▶ **AIM A**: Swap "logo" for "emblem" in the records and give all the records again with nothing else changed.

▶ **DOCUMENT EXCERPT**:
####

I'm setting up a laptop for triple boot: WinXP; Debian Lenny with KDE
and lots of bells and whistles; Debian Lenny with Fluxbox and just the
essentials. I may swap one of those three for a different distro later.
Here's the planned layout:

hda1 -------- WinXP
hda2 -------- / for first distro
hda3 -------- / for second distro
hda4 -------- extended
  hda5 -------- /home for first distro
  hda6 -------- /home for second distro
  hda7 -------- shared data partition
  hda8 -------- swap

All data will be stored in the shared data partition, except for what's
in the dot files (e-mail, etc.) in the /home partitions. (I'm not using
a shared /home partition since I want to avoid config conflicts.) I have
limited hard-drive space.

Here are the questions:

-- How small can I make the /home partitions?

####

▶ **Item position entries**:
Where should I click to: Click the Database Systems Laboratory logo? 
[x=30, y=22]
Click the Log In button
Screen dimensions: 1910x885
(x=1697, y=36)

####

▶ **AIM B**: Write out the whole text about the triple-boot partition layout again, word for word.

▶ **FINAL ANSWER A**:
Where should I click to: Click the Database Systems Laboratory emblem? 
[x=30, y=22]
Click the Log In button
Screen dimensions: 1910x885
(x=1697, y=36)

▶ **FINAL ANSWER B**:
I'm setting up a laptop for triple boot: WinXP; Debian Lenny with KDE
and lots of bells and whistles; Debian Lenny with Fluxbox and just the
essentials. I may swap one of those three for a different distro later.
Here's the planned layout:

hda1 -------- WinXP
hda2 -------- / for first distro
hda3 -------- / for second distro
hda4 -------- extended
  hda5 -------- /home for first distro
  hda6 -------- /home for second distro
  hda7 -------- shared data partition
  hda8 -------- swap

All data will be stored in the shared data partition, except for what's
in the dot files (e-mail, etc.) in the /home partitions. (I'm not using
a shared /home partition since I want to avoid config conflicts.) I have
limited hard-drive space.

Here are the questions:

-- How small can I make the /home partitions?